I used to be someone who was really into my own productivity. But when I did this exercise,
I realized at the end of my life, I don't want people standing up saying, well, you know, Tiffany,
she got a lot of things done on her to-do list.
I want people to talk about the impact
that I created in the world.
So that's where I encourage people to start
if they just have no idea what matters most.
I think another way to get at it is for you
to just ask yourself what matters most to me.
Usually when I ask people that question,
they start rattling off
different parts of their life. My career matters, my kids matter. The deeper question I want you to
try to get at is what do you hope to achieve in relationship to that area of your life?
My career is important to me, but what matters most is that I'm advancing women and girls. That's pretty much why I'm on the planet.
My marriage is important to me, but what matters most is that I'm nurturing a
healthy partnership because I know what it's like to be in a marriage.
That's not a healthy partnership.
My kids are important to me, but what matters most is that I'm raising
conscious global citizens.
I don't care if they get in Harvard or Yale.
I care that they're people who have empathy and that are equipped to create their own
impact in the world.
So once you're clear about what matters most, getting at your highest and best use is really
an analysis of what are
the things that you do very well with very little effort, not because you were a child
prodigy, usually because you've just done them over and over, combined with what are
the things that only you can do that would be callous or highly irresponsible to delegate
to someone else.
So if we take my example of raising conscious global citizens,
that's something that really matters to me.
One of the things that I do really well
with very little effort is helping other people
to achieve clarity through guidance and encouragement.
Some people say I should have been a coach,
I should have had a coaching practice.
One of the things that only I can do
in relationship to my kids is instill values in them.
You can get somebody to drop them off at school,
make lunch, but I kind of think if you're a parent,
it would be callous or highly irresponsible
to delegate the installation of values.
So my highest and best use
in raising conscious, global citizens is engaging my kids in a meaningful conversation each and every
day. I'm basically their coach in chief. What kind of data did you create today?
Who did you laugh with today?
If an alien spaceship came down from outer space and abducted someone from your
Fortnite game, who would they have abducted?
Why would they have abducted that person?
And in that way, hopefully I can help them to develop a positive relationship
with themselves, with their peers, with the world around them.
And that conversation every single day is at the top of my job description
for what it means to be a good mom.
See, once you start curating your new job description,
which is about getting clear about what matters most to you,
figuring out what you need to be doing,
then when you face society's expectations about,
oh, in order to be a good mom, I need to bake the cookies,
I can say, bake cookies, whatever.
I just had my meaningful conversation.

> TASKS FOR THIS EXERCISE
(1) Answer these questions from the transcript on what matters most, one line each:
(a) What does the speaker say matters most in her career?
(b) What two tasks for her kids does the speaker say someone else could handle?
(c) What does the speaker place at the top of her job description for being a good mom?
(2) Write the next part of the transcript on what matters most, picking up right after its final line.

> Items in a dataset
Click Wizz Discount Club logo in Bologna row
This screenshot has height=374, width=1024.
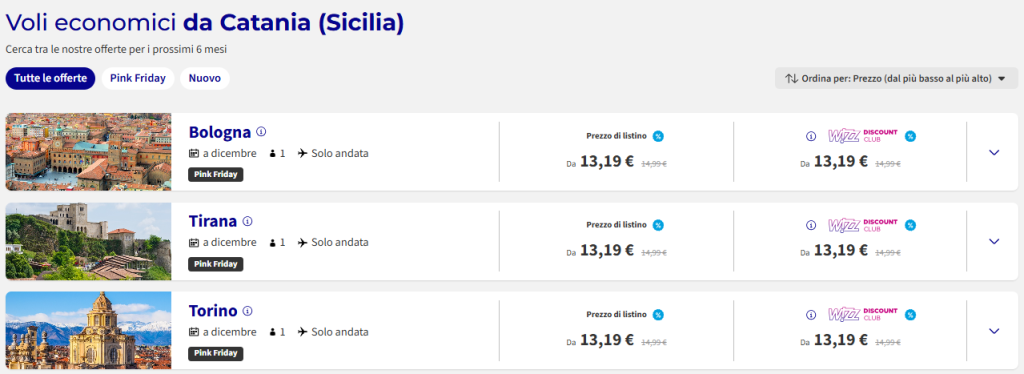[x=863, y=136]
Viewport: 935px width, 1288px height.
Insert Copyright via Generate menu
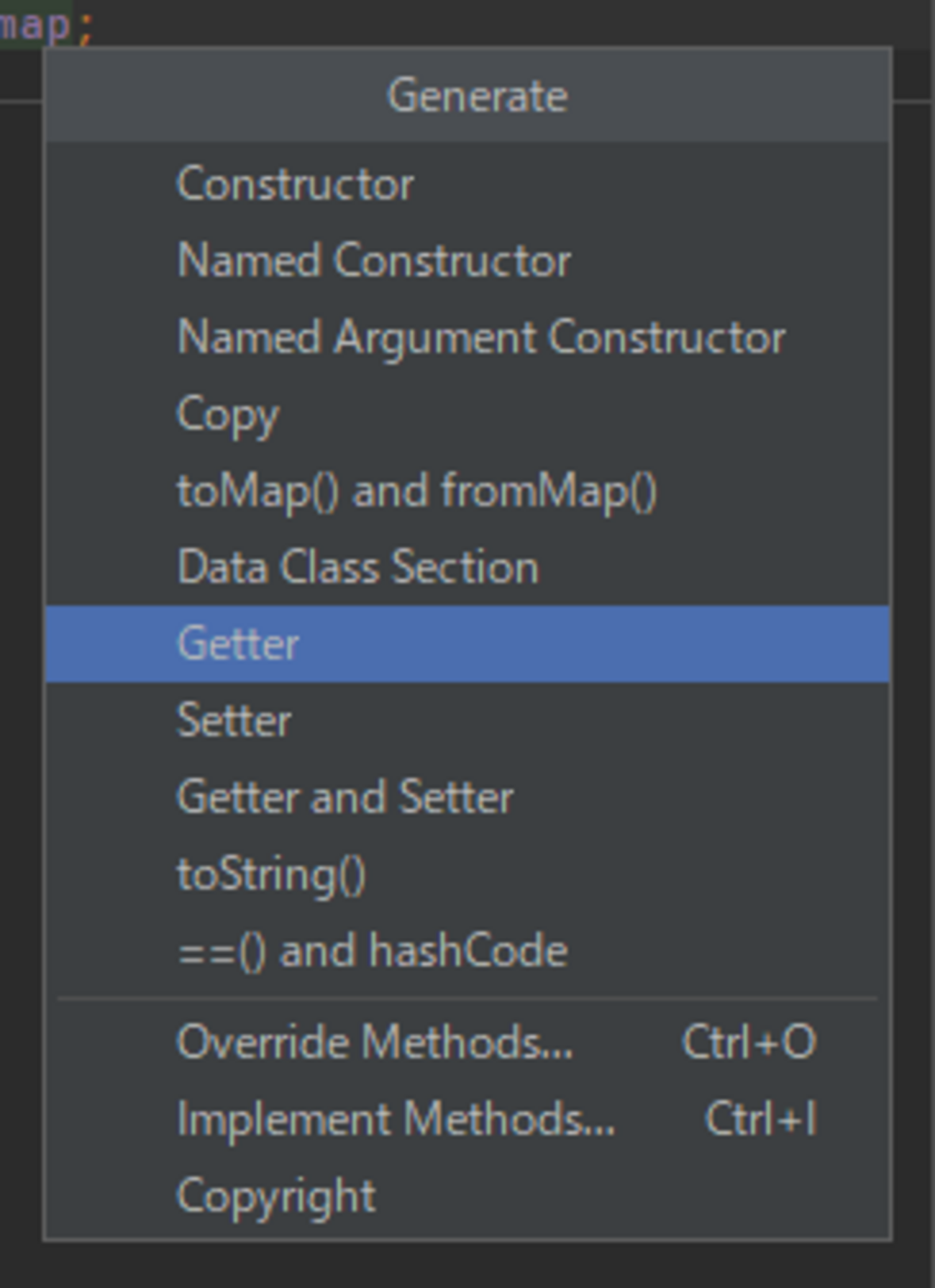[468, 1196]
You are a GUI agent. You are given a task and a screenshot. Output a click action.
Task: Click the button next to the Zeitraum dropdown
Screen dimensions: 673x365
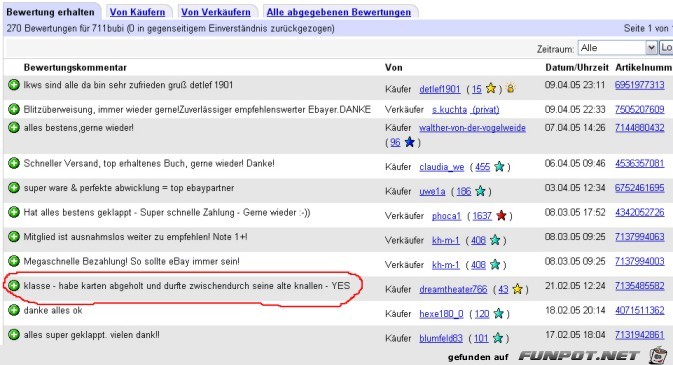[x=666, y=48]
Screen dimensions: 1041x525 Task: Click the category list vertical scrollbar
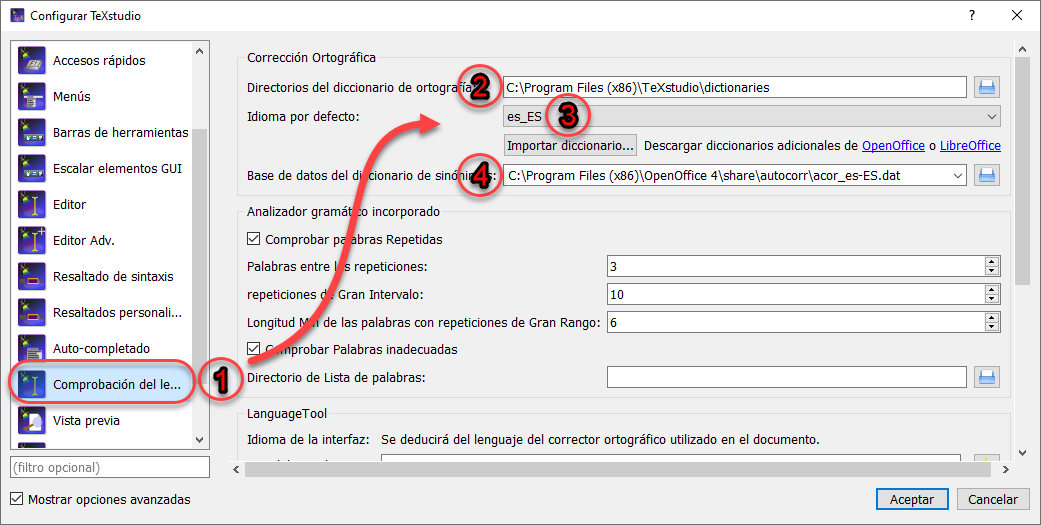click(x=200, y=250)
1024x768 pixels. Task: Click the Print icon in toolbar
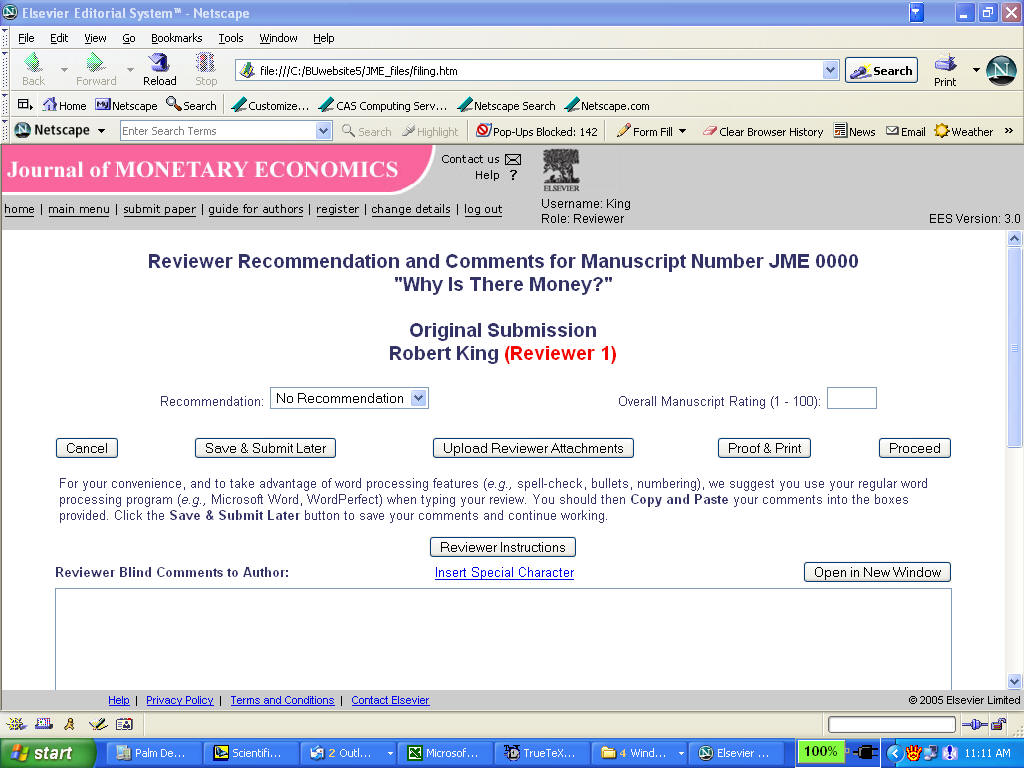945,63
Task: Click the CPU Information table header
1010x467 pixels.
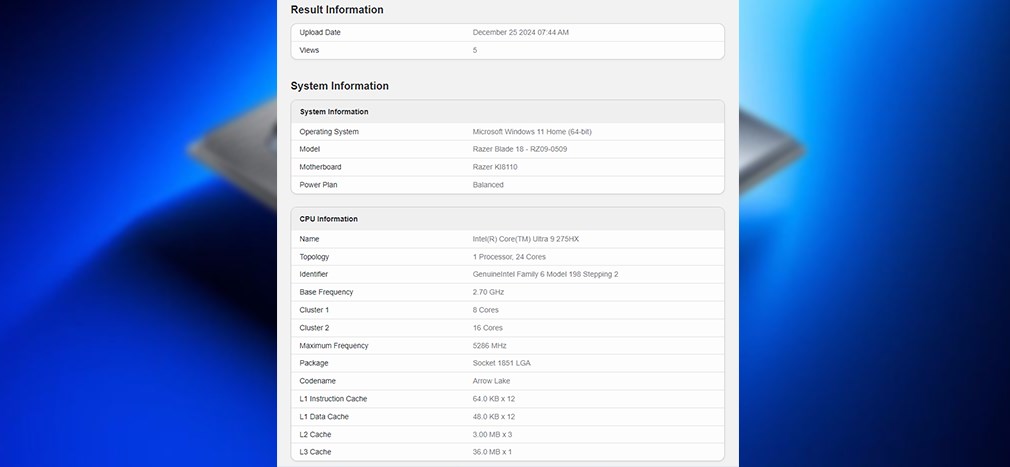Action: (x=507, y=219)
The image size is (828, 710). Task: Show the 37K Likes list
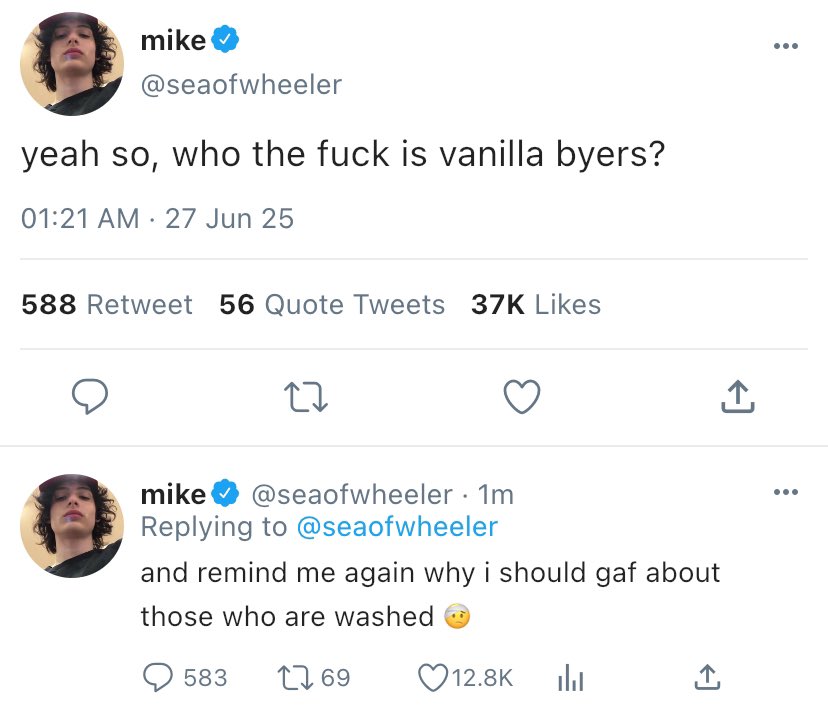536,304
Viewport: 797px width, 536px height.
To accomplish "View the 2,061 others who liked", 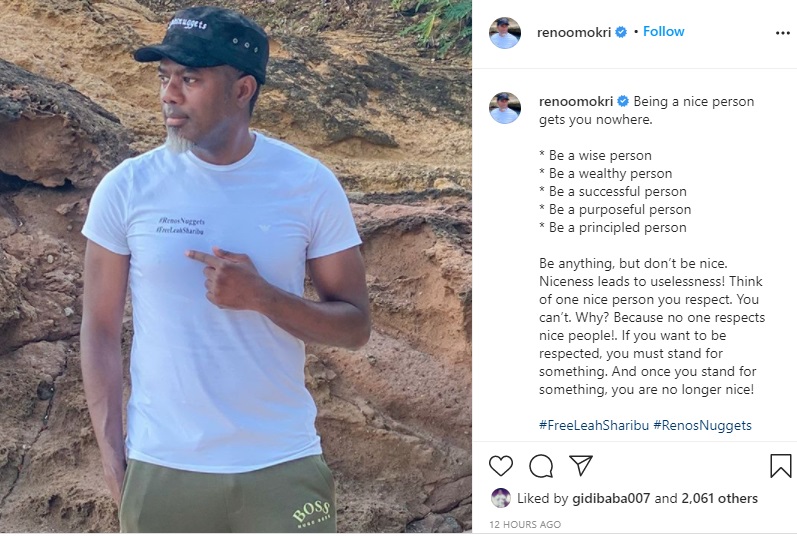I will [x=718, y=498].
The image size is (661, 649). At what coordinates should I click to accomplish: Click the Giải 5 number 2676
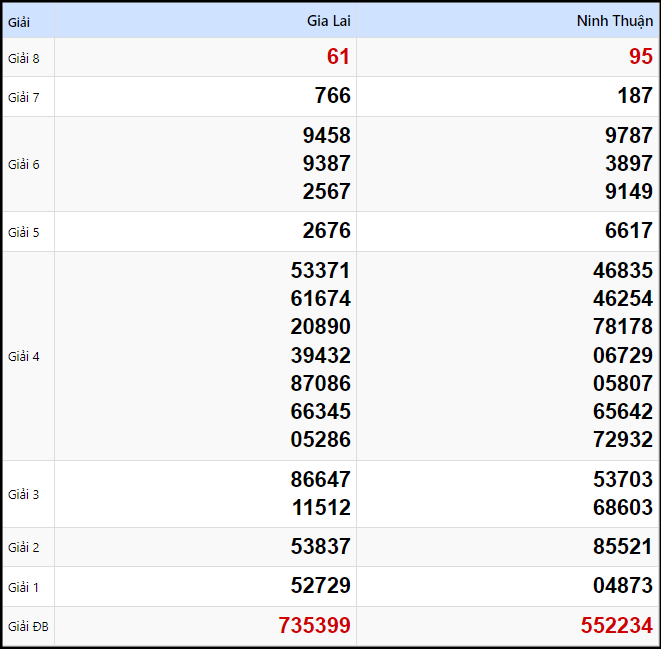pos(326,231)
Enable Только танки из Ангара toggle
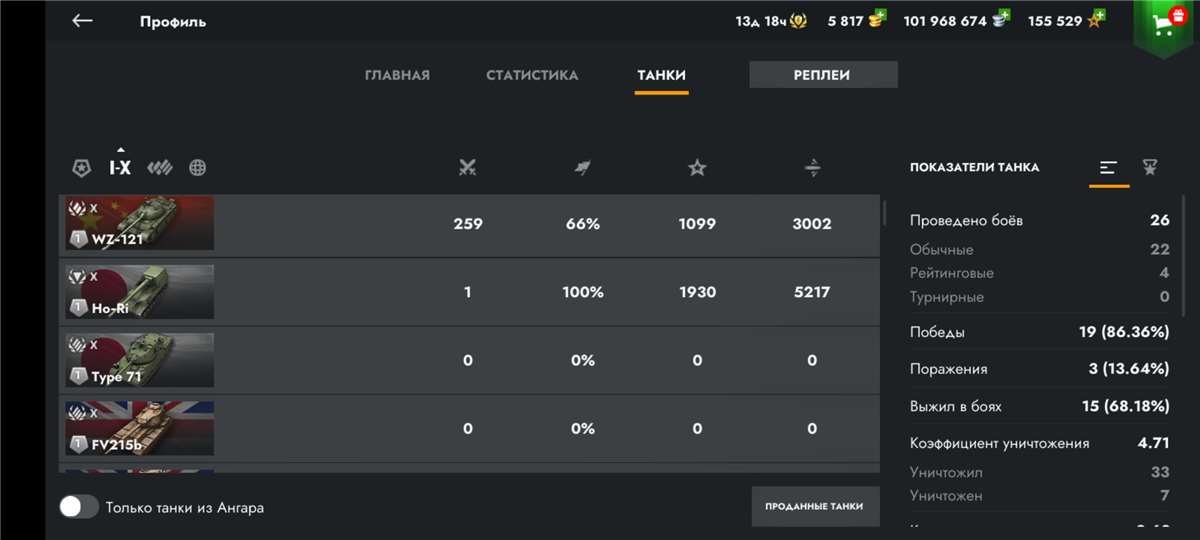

> TASK ANSWERS
(1)
(a) Advancing women and girls.
(b) Dropping them off at school and making lunch.
(c) A meaningful conversation with her kids every single day.

(2)
I can say that my kids are growing and learning
and I'm all good.
I don't have to, I can drop them off.
Oh, I didn't drop them off,
but that's not part of the definition
for what I believe a good mom is
or the mom I want to be is.
Yeah.
That's it.
That's it.
And if you can do that and then finally just ask for help,
which seems so
simple and yet is so hard. We could have a whole other podcast episode just on how to
effectively ask for help and get it. If you can be vulnerable enough to do it and to do
it relentlessly, as in if anyone even asks you, how can I support you? How can I help
you? You should always have an answer to that question.
Then those are some of the steps that I encourage people to take to drop the ball.
Tiffany, that was incredible. I need everybody listening to rewind about seven minutes and
listen to all of that again. Wow. I think about Untamed. Have you read Untamed by Glennon Doyle? Yes, Glennon Doyle. Yes, we share the same editor.
Oh, yeah. Book that changed my life. Absolutely incredible.
And I think I am not a parent. One of the things that she talks about, right,
is this idea, I think, of being a good mom, right, and being like sacrificing
in order to, you know, be that good mom and almost martyring yourself. So she talks a lot about staying in
her marriage even though she knew it wasn't right because it was the quote unquote things
she needed to do to be a good mom and how liberating it was when she was like,
no, I think being a good mom is allowing my children to see their mom happy and content
even if it's temporarily uncomfortable.
And no, that's not selfish. That's not, you know, that is a better lesson to them
in their growth than seeing their mom stay in a relationship they no longer
want to be in or she no longer wants to be in. And so I kept thinking about that.
Well, you can turn, you can, yeah, you turn it on its head, right? If your
daughter, if it was your daughter, would you want her to do what
you're doing? And if the answer is no, that means you should not be doing it.
Right. Well, when I think about, yeah, I was literally doing as you're conducting or walking
this through this exercise, I'm doing it in my own head of like, okay, what are my roles? Right?
And I think as like CEO or founder of a company, there are certain things that society or the business
world expects me to do versus how can I best show up for our audience for my employees?
How can I best do that?
Also what am I good at?
What can I delegate to somebody else?
What stuff actually reflects the way
I wanna show up in my business
that might not be the society approved way
to show up in my business.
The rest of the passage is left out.